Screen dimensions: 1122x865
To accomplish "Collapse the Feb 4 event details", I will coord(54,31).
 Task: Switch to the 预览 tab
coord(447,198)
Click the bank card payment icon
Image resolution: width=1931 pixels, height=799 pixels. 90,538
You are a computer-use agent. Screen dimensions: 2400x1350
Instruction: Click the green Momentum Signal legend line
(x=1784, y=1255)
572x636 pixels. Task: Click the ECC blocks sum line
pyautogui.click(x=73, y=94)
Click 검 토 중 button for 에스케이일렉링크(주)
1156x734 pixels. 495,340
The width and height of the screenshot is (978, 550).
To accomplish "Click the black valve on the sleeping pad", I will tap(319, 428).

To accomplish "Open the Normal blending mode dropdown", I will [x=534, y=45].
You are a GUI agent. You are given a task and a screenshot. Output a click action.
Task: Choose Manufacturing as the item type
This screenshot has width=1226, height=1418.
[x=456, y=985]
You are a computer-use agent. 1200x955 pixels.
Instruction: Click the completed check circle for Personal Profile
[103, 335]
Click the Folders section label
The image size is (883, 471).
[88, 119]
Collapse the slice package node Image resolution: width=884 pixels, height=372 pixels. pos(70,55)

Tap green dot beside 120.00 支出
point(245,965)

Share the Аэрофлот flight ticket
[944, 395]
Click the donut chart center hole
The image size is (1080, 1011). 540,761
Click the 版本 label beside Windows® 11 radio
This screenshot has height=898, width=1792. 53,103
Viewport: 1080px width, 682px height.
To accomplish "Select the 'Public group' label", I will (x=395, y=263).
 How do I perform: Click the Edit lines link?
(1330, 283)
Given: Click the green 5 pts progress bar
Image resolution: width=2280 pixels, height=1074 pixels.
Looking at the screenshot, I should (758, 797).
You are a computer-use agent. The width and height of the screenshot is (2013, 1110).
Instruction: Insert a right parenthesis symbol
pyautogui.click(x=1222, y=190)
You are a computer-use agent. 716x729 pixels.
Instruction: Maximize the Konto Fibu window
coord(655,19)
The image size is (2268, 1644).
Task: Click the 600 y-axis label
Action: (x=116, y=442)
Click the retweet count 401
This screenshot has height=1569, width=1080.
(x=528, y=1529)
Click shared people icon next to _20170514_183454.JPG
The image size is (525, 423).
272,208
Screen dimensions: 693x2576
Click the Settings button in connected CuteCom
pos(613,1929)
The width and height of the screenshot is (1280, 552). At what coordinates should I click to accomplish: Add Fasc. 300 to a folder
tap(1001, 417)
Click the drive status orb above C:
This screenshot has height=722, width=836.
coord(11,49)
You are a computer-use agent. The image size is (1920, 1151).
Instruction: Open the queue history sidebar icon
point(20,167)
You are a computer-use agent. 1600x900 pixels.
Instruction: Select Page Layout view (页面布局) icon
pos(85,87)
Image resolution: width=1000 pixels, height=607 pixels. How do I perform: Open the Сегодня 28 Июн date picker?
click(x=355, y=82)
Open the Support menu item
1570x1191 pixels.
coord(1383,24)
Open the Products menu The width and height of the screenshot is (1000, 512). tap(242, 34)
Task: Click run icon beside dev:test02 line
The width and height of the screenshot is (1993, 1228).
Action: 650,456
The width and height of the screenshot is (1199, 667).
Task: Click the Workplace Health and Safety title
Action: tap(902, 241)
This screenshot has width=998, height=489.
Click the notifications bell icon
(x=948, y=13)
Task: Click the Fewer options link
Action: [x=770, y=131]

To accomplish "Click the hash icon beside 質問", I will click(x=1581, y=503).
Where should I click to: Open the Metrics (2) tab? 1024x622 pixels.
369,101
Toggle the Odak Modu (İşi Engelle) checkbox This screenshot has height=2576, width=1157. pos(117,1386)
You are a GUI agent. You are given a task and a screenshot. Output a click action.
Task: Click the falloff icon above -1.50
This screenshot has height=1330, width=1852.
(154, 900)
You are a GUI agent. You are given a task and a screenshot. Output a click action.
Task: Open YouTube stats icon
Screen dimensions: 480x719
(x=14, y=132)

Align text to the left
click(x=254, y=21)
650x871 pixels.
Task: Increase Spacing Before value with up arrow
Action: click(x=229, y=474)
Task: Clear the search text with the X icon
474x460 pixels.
········
▶ [Problem requirements]: Number each line of the material above as a list, skipping the blank lines.

▶ [Solution for this exercise]:
1. Screen dimensions: 1122x865
2. To accomplish "Collapse the Feb 4 event details", I will coord(54,31).
3.  Task: Switch to the 预览 tab
4. coord(447,198)
5. Click the bank card payment icon
6. Image resolution: width=1931 pixels, height=799 pixels. 90,538
7. You are a computer-use agent. Screen dimensions: 2400x1350
8. Instruction: Click the green Momentum Signal legend line
9. (x=1784, y=1255)
10. 572x636 pixels. Task: Click the ECC blocks sum line
11. pyautogui.click(x=73, y=94)
12. Click 검 토 중 button for 에스케이일렉링크(주)
13. 1156x734 pixels. 495,340
14. The width and height of the screenshot is (978, 550).
15. To accomplish "Click the black valve on the sleeping pad", I will tap(319, 428).
16. To accomplish "Open the Normal blending mode dropdown", I will [x=534, y=45].
17. You are a GUI agent. You are given a task and a screenshot. Output a click action.
18. Task: Choose Manufacturing as the item type
19. This screenshot has width=1226, height=1418.
20. [x=456, y=985]
21. You are a computer-use agent. 1200x955 pixels.
22. Instruction: Click the completed check circle for Personal Profile
23. [103, 335]
24. Click the Folders section label
25. The image size is (883, 471).
26. [88, 119]
27. Collapse the slice package node Image resolution: width=884 pixels, height=372 pixels. pos(70,55)
28. Tap green dot beside 120.00 支出
29. point(245,965)
30. Share the Аэрофлот flight ticket
31. [944, 395]
32. Click the donut chart center hole
33. The image size is (1080, 1011). 540,761
34. Click the 版本 label beside Windows® 11 radio
35. This screenshot has height=898, width=1792. 53,103
36. Viewport: 1080px width, 682px height.
37. To accomplish "Select the 'Public group' label", I will (x=395, y=263).
38.  How do I perform: Click the Edit lines link?
39. (1330, 283)
40. Given: Click the green 5 pts progress bar
41. Image resolution: width=2280 pixels, height=1074 pixels.
42. Looking at the screenshot, I should (758, 797).
43. You are a computer-use agent. The width and height of the screenshot is (2013, 1110).
44. Instruction: Insert a right parenthesis symbol
45. pyautogui.click(x=1222, y=190)
46. You are a computer-use agent. 716x729 pixels.
47. Instruction: Maximize the Konto Fibu window
48. coord(655,19)
49. The image size is (2268, 1644).
50. Task: Click the 600 y-axis label
51. Action: (x=116, y=442)
52. Click the retweet count 401
53. This screenshot has height=1569, width=1080.
54. (x=528, y=1529)
55. Click shared people icon next to _20170514_183454.JPG
56. The image size is (525, 423).
57. 272,208
58. Screen dimensions: 693x2576
59. Click the Settings button in connected CuteCom
60. pos(613,1929)
61. The width and height of the screenshot is (1280, 552). At what coordinates should I click to accomplish: Add Fasc. 300 to a folder
62. tap(1001, 417)
63. Click the drive status orb above C:
64. This screenshot has height=722, width=836.
65. coord(11,49)
66. You are a computer-use agent. The image size is (1920, 1151).
67. Instruction: Open the queue history sidebar icon
68. point(20,167)
69. You are a computer-use agent. 1600x900 pixels.
70. Instruction: Select Page Layout view (页面布局) icon
71. pos(85,87)
72. Image resolution: width=1000 pixels, height=607 pixels. How do I perform: Open the Сегодня 28 Июн date picker?
73. click(x=355, y=82)
74. Open the Support menu item
75. 1570x1191 pixels.
76. coord(1383,24)
77. Open the Products menu The width and height of the screenshot is (1000, 512). tap(242, 34)
78. Task: Click run icon beside dev:test02 line
79. The width and height of the screenshot is (1993, 1228).
80. Action: 650,456
81. The width and height of the screenshot is (1199, 667).
82. Task: Click the Workplace Health and Safety title
83. Action: tap(902, 241)
84. This screenshot has width=998, height=489.
85. Click the notifications bell icon
86. (x=948, y=13)
87. Task: Click the Fewer options link
88. Action: [x=770, y=131]
89. To accomplish "Click the hash icon beside 質問", I will click(x=1581, y=503).
90. Where should I click to: Open the Metrics (2) tab? 1024x622 pixels.
91. 369,101
92. Toggle the Odak Modu (İşi Engelle) checkbox This screenshot has height=2576, width=1157. pos(117,1386)
93. You are a GUI agent. You are given a task and a screenshot. Output a click action.
94. Task: Click the falloff icon above -1.50
95. This screenshot has height=1330, width=1852.
96. (154, 900)
97. You are a GUI agent. You are given a task and a screenshot. Output a click action.
98. Task: Open YouTube stats icon
99. Screen dimensions: 480x719
100. (x=14, y=132)
101. Align text to the left
102. click(x=254, y=21)
103. 650x871 pixels.
104. Task: Increase Spacing Before value with up arrow
105. Action: click(x=229, y=474)
106. Task: Clear the search text with the X icon
107. 474x460 pixels.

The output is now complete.